Я работаю над проблемой змеиной магии, которую не могу решить. Дан файл образцов, таких как:

tissue type replicate file
ear rep1 H3K4me3 00.data/chip_seq/H3K4me3/ear_H3K4me3_rep1.fastq
ear rep2 H3K4me3 00.data/chip_seq/H3K4me3/ear_H3K4me3_rep2.fastq
ear rep1 input 00.data/chip_seq/input/ear_input_rep1.fastq
ear rep2 input 00.data/chip_seq/input/ear_input_rep2.fastq
leaf rep1 H3K4me3 00.data/chip_seq/H3K4me3/ear_H3K4me3_rep1.fastq
leaf rep2 H3K4me3 00.data/chip_seq/H3K4me3/ear_H3K4me3_rep2.fastq
leaf rep1 input 00.data/chip_seq/input/ear_input_rep1.fastq
leaf rep2 input 00.data/chip_seq/input/ear_input_rep2.fastq
root rep1 input 00.data/chip_seq/input/ear_input_rep1.fastq
root rep2 input 00.data/chip_seq/input/ear_input_rep2.fastq

Функция snakemake, которую я использую для ввода этого списка файлов - здесь она называется get_chip_mods, генерирует комбинации подстановочных знаков, которые на самом деле не существуют. Таким образом, в этом случае get_chip_mods генерирует такие комбинации, как root_rep1_H3K4me3, хотя указанный файл не указан в примерах. Есть ли способ запретить этой функции генерировать комбинации, которых нет в файле примеров?
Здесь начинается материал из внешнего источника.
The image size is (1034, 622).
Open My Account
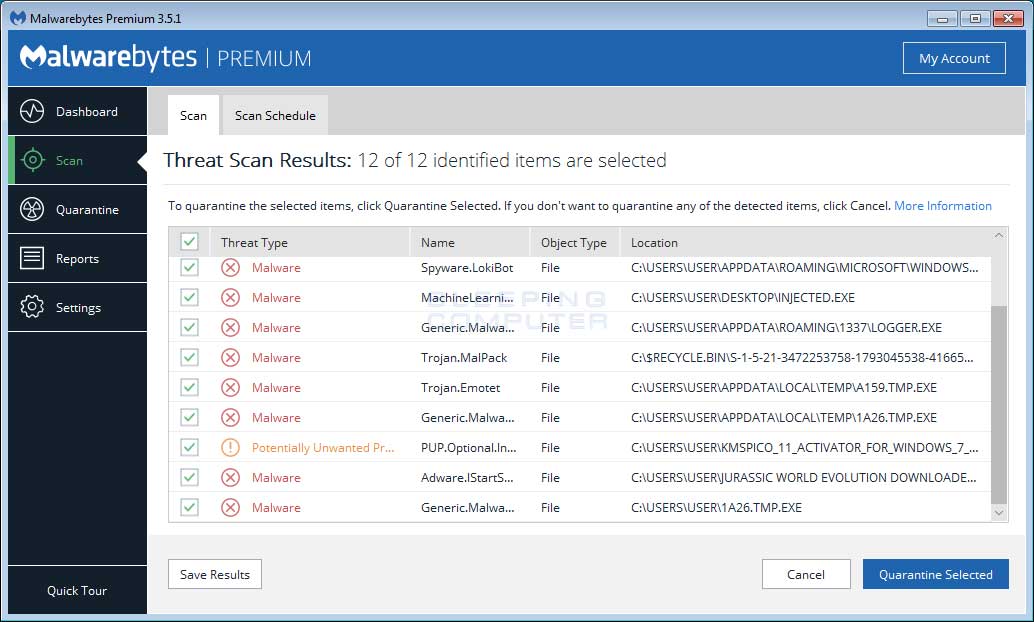[954, 58]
Ниже начало моего конвейера.

#Load Samples from the CSV file - index the important ones
samples = pd.read_csv(config["samples"], sep=' ').set_index(["tissue", "type", "replicate"], drop=False)
samples.index = samples.index.set_levels([i.astype(str) for i in samples.index.levels])  # enforce str in index



rule all:
    input:
    ¦   "00.data/reference/bowtie_idx.1.bt2",
    ¦   expand("00.data/trimmed_chip/{tissue}_{chip}_{replicate}_trimmed.fq" , tissue = samples["tissue"], 
chip = samples["type"], replicate = samples["replicate"]),


#This is where I believe I've been hitting issues. 
def get_chip_mods(wildcards):
    final_list = samples.loc[(wildcards.tissue, wildcards.type, wildcards.replicate), ["file"]].dropna()
    print(final_list)
    return final_list


rule trim_reads:
    input:
    ¦   get_chip_mods
    params:
    ¦   "00.data/trimmed_chip/log_files/{tissue}_{type}_{replicate}.log"
    output:
    ¦   "00.data/trimmed_chip/{tissue}_{type}_{replicate}_trimmed.fq"
    threads: 5
    message:"""Trimming"""
    shell:
    ¦   """
    ¦   java -jar /usr/local/apps/eb/Trimmomatic/0.36-Java-1.8.0_144/trimmomatic-0.36.jar \
    ¦   SE -threads {threads} -phred33 {input} {output} \
    ¦   ILLUMINACLIP:/scratch/jpm73279/04.lncRNA/02.Analysis/23.generate_all_metaplots/00.data/adapter.fa:2:30:10 \
    ¦   LEADING:3 TRAILING:3 SLIDINGWINDOW:4:15 MINLEN:36
    ¦   """

Я получаю следующую ошибку

KeyError: 
Wildcards:
tissue=root
type=H3K4me3
replicate=rep1

Ответы [ 2 ]

3 голосов
/ 11 июля 2019

Ошибка связана с функцией expand в правиле all. Функция по умолчанию будет использовать python itertools product для генерации всех возможных комбинаций подстановочных знаков. Некоторые из этих комбинаций отсутствуют в индексе фрейма данных и, следовательно, содержат ошибку.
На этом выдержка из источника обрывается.